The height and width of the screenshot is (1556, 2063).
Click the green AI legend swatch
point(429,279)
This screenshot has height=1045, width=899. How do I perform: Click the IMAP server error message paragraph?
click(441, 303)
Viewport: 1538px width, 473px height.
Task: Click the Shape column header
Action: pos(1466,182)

**WHAT THE TASK ASKS**
Everything from the line containing "This screenshot has" through the final line of the entries is to be written out exactly. No other lines belong in the answer.

**REPLY**
This screenshot has height=1045, width=899. How do I perform: Click the IMAP server error message paragraph?
click(441, 303)
Viewport: 1538px width, 473px height.
Task: Click the Shape column header
Action: pos(1466,182)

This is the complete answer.